To reach your goals, there are three principles that provide guidance on tuning the HotSpot VM for GC performance:
- Minor GC reclamation — Lower cost for minor GC reclamation
- GC maximize memory— More memory the "better"
- Two out of three — Pick two of the three performance goals
Minor GC reclamation
This is predicated on generational garbage collection, where it is assumed:
- Most memory allocations are short lived.
- Most old objects reference only old objects.
- Most old objects are long lived.
- GC collection cost is proportional to the set of live objects.
In the majority of applications, most garbage is created from short-lived recent object allocations.

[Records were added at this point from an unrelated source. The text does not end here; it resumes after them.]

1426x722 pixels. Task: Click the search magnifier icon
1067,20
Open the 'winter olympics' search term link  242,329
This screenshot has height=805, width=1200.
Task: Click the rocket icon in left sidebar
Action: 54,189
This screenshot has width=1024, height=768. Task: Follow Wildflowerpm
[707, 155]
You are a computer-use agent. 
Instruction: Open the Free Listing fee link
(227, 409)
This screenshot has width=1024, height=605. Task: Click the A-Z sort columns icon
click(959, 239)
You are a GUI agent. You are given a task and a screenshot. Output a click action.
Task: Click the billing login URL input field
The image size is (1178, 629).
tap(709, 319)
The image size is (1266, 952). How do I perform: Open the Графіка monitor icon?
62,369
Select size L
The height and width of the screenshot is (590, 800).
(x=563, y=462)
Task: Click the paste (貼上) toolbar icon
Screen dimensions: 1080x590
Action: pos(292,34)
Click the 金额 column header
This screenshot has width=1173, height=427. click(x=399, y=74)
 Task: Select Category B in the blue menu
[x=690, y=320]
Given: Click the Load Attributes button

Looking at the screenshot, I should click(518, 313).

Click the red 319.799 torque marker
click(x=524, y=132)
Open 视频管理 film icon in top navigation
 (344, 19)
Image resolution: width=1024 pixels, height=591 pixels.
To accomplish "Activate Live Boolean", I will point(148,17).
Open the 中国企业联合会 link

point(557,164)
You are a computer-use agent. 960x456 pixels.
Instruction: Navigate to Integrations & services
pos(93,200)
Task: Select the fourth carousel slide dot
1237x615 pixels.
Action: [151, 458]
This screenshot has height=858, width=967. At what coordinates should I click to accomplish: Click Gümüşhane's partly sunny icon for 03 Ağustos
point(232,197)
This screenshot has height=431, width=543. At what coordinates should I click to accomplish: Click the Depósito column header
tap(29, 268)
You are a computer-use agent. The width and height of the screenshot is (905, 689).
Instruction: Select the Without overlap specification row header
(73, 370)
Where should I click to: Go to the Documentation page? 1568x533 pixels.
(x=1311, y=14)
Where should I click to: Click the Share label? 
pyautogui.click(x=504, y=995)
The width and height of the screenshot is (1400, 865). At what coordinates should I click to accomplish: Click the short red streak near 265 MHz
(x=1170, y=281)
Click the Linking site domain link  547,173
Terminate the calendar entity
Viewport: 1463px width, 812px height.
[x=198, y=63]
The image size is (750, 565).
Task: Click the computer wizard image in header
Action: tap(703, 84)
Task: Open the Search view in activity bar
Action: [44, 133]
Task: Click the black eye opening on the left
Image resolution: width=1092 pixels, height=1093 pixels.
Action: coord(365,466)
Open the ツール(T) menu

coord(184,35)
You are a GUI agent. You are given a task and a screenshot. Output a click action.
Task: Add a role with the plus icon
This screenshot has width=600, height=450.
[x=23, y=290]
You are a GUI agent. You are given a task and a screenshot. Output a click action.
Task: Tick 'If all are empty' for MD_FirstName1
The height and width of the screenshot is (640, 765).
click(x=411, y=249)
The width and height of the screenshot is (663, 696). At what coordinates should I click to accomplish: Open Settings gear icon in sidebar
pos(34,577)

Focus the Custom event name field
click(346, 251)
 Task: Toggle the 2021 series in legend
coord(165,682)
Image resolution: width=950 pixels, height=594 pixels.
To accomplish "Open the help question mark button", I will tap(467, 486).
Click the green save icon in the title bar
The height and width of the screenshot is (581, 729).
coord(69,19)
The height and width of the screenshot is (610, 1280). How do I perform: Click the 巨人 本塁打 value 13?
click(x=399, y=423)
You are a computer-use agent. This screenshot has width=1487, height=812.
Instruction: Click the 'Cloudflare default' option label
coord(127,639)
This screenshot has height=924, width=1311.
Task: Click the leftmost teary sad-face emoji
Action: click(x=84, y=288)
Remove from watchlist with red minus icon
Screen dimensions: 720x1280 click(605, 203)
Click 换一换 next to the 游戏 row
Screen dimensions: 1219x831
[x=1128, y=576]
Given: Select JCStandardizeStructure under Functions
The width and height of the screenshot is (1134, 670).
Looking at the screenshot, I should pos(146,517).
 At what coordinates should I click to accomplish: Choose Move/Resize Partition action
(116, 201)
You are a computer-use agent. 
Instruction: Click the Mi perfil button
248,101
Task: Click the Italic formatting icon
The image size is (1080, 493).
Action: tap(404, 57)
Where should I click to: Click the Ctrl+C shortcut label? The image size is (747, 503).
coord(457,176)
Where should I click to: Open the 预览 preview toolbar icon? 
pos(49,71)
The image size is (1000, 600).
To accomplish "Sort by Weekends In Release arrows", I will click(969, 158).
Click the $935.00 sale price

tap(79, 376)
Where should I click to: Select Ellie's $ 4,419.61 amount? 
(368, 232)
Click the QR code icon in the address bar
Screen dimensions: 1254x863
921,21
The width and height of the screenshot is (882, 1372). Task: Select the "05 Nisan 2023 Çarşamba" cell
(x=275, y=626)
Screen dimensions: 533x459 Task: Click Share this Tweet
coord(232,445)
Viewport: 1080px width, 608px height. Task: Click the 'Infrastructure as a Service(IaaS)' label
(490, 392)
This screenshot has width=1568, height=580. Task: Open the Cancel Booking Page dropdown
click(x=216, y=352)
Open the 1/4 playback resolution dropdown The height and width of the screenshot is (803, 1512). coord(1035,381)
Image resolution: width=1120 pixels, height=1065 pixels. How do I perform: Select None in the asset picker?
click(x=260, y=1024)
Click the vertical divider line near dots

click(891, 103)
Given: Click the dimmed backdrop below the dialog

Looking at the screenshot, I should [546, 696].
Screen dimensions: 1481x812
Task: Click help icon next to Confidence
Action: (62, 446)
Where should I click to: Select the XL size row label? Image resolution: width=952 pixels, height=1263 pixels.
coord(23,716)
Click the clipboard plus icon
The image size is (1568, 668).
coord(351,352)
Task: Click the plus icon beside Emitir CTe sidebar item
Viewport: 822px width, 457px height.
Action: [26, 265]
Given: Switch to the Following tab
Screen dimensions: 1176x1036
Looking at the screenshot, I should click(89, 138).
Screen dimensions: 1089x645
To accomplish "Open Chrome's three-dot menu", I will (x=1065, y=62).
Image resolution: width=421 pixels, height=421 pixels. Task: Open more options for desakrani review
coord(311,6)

This set of assumptions imply that it is more efficient to split GC work between memory areas for new allocations and old allocations. The new area (or generation) can be processed in a manner which is faster when there are less live objects at the end, as opposed to the old generation having generally more live objects at the end of a collection.
What does this mean?
The less short-lived allocations that are promoted or tenured from the new to the old generation and conversely the more long-lived allocations that are tenured from new to old, the more efficient the overall garbage collection of the JVM. This leads to higher throughput.
GC maximize memory principle
If we have infinite memory, we don't need to collect garbage!
The more memory you give the JVM, the lower the collection frequency. In addition, it also means that the new generation can be sized appropriately to better cope with the rate of creation of short-lived objects. This reduces the number of allocations promoted to the old generation.
Two out of three principle
To make things easier, it is recommended that you only pick two of the performance goals to tune for and sacrifice the other. For greater ease, pick one. Often the goals are competing, for example the more memory you give the heap for better throughput, it is likely that the mean pause times will be longer; conversely, if you give the heap less memory thus reducing the mean pause time, the pause frequency will likely increase and reduce throughput. Similarly for heap sizing, if the memory for all generations and sub-generational areas are sized appropriately providing better latency and throughput, this is usually at the expense of a JVM footprint.
In short, tuning GC is a balancing act. You may not be able to achieve all goals through GC tuning alone.
2. Preparing your environment for GC tuning
Once you have selected your goals, you will need to prepare your environment for GC tuning. An outcome of this step will be values for the goals you have selected. Together, the goals and values will become the systemic requirements of the environment that you are tuning for.
In this section:
Load the application with work
Before you can measure the GC performance of the JVM executing a particular application, you need to be able to have the application perform work and reach a steady state. This is done by having load applied to the application. Loading the application with work is not in the scope of this guide. We strongly recommend that the load be modeled on the steady state load you want to tune GC for, i.e. a load that reflects the usage patterns and quantity of use you expect to see when the application is used in a production environment.
As you may need to make iterative changes to the JVM tuning parameters, we recommend that this be done in an environment that is as close to the production environment as possible, (e.g. similar hardware, OS version, load profile), primarily to eliminate the error in your tunings and to minimize disruption to users. The process may require a number of iterations to achieve the desired results, so it is worth considering any disruption to users if the system is already in production.
Turn on GC logging
Oracle VM only
Please note, subsequent JVM parameters are for the Oracle 1.6 JVM only. Other implementations may not share these specific parameters.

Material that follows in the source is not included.